Landlords, as a group, are in a better position to weather a financial downturn, Hamilton says. But that doesn’t mean they’re not at risk. Often, renters think of the relatively small number of large property firms or mega landlords, or look at the rent they’re paying, and the mortgage payment a landlord may make, and believe the difference is all profit, discounting expenses such as maintenance costs, property taxes, unforeseen repairs, and operations.
“Really high rates of unemployment and falling demand due to falling income is hurting just about every industry, landlords included,” Hamilton says. “When vacancies start exceeding the budget landlords set aside to cover them, typically one month a year per unit, then property owners will start to hit their breaking points. Like many, I’ve been surprised at how much rent landlords have been collecting through this crisis. But I’m pessimistic, and think they’ll take a much bigger hit in the coming months.”
How can small landlords find financial relief? While there are fears of forbearance, specifically setting up a payment plan where multiple months of mortgage payments come due at the same time, it’s worth talking with lenders to see if there are any options available (for instance, those with Fannie or Freddie backed loans qualify for a one-year payment holiday). Other landlords have done their best to trim operations and maintenance costs, though that can only bring limited relief. There have also been local efforts to include landlords into small business assistance programs, such as the Chicago Small Business Resiliency Fund. But most landlords and landlord groups suggest working with tenants to collect partial or delayed payments.
“We suggest that our members be professional, not bombastic, show some empathy for people’s situations, and try to negotiate partial payments,” says Yukelson. “We ask them to tread lightly. The main thing is being empathetic and trying to work together. Making sure renters see the pain you’re going through as a landlord, too, can help.”

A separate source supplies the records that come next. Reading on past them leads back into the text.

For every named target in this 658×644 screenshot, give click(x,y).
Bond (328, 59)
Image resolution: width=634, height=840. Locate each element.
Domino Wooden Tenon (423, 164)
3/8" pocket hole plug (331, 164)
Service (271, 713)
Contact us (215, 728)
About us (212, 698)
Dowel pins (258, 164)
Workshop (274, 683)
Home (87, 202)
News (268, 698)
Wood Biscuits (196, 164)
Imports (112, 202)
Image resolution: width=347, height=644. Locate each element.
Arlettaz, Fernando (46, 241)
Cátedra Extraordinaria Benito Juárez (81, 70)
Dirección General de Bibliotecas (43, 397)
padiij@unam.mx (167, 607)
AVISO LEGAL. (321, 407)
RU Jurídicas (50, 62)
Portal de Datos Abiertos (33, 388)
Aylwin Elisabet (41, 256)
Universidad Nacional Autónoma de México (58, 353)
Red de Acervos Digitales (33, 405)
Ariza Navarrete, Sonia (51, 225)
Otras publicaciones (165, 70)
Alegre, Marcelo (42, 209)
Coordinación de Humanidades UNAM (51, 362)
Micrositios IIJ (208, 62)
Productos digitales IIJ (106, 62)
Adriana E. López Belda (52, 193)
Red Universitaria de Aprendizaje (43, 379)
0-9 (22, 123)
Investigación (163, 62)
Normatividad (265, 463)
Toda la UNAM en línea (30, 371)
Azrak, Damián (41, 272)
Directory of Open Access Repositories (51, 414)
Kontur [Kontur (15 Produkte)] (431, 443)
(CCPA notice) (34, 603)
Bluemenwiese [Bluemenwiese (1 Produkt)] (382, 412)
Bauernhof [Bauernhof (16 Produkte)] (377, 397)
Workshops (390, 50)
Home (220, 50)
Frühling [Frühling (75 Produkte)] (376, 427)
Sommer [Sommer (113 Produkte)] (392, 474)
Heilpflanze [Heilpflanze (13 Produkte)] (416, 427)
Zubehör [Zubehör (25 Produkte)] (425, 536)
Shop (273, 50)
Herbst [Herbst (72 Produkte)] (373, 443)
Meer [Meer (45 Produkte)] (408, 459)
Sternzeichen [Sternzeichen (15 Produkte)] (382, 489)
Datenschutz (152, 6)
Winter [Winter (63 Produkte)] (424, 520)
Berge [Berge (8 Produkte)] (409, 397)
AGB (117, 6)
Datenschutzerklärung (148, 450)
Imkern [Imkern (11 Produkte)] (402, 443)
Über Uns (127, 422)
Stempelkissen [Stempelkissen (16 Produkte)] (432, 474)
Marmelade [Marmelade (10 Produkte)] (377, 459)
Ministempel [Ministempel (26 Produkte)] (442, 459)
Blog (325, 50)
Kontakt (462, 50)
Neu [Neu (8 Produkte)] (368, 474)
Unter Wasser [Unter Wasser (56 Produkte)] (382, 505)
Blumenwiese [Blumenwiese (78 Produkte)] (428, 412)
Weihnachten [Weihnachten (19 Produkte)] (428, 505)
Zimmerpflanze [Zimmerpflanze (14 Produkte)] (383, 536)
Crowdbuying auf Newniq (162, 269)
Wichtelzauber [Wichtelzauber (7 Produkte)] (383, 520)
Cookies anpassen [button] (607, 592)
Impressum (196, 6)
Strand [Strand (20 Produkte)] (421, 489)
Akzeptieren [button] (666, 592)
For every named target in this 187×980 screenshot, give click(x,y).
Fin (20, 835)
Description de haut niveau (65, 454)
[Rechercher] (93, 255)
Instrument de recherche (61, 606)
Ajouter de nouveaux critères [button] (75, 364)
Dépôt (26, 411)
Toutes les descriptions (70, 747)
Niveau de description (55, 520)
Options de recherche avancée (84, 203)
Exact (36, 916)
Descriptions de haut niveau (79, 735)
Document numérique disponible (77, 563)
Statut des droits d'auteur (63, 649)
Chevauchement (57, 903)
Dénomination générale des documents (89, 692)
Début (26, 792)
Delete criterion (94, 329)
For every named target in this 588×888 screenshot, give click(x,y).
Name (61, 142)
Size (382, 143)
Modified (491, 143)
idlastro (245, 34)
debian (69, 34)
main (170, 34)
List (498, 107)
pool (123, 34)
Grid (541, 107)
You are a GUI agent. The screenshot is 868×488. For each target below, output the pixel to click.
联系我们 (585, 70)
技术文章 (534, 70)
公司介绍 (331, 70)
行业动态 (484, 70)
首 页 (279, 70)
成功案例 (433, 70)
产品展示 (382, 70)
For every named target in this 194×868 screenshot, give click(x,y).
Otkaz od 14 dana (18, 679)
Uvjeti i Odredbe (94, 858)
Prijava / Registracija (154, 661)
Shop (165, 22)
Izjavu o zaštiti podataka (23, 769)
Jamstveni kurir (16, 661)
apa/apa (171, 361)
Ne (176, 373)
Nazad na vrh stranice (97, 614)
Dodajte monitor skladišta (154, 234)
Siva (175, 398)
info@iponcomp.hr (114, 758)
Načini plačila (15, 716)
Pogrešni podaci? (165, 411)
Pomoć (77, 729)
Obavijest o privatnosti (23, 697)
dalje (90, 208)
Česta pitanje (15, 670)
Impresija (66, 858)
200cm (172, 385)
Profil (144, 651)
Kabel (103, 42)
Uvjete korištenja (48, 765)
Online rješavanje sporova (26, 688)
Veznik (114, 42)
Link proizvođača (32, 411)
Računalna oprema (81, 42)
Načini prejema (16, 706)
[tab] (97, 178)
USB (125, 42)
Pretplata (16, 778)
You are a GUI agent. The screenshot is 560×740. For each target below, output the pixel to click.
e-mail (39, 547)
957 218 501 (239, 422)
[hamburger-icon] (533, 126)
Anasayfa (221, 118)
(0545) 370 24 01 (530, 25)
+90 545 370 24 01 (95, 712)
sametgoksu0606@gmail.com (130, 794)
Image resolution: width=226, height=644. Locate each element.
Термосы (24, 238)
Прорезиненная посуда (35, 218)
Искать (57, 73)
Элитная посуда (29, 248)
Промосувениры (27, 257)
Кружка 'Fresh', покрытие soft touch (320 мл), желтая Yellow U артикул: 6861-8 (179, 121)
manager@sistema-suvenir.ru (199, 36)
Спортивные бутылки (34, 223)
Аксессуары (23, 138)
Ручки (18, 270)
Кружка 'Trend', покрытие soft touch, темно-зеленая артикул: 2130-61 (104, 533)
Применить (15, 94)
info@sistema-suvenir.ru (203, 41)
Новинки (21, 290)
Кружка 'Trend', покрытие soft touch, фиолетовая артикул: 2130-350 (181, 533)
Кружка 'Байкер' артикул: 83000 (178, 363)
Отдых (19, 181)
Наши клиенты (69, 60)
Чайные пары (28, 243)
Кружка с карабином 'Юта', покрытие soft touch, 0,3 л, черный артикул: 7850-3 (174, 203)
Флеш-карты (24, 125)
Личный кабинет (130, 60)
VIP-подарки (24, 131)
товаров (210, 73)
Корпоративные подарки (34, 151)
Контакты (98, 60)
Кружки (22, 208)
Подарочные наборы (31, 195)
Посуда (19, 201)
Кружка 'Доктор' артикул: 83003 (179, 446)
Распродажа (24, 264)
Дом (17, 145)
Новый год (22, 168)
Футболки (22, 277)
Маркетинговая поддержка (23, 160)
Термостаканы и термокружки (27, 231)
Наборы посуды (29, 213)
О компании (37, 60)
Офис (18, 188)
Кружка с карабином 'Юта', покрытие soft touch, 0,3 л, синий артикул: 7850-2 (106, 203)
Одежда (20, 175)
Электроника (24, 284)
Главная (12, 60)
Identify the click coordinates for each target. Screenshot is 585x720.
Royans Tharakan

Yukelson says there have been proposals floated on the state level in California, and by different scholars and policymakers, to explore rental relief funds, which would create long-term programs that provide government relief to landlords and help renters repay missed rent over longer periods of time. But those are just in the proposal stages right now.
For now, the best thing for landlords to do is try to negotiate with tenants, and maintain open communication. Lowenstein says that he’s even offered discounts to tenants, as long as they pay the first of the month, and the majority have been able to pull through and catch up on back rent.
“It’s important to humanize yourself,” he says. “We tend to get painted in a negative picture by politicians, that there’s some conglomerate of wealthy landlords. Myself and my partner, we own 24 units, we’re not sitting on billions of dollars. When people get a handle on that, most have been very receptive.”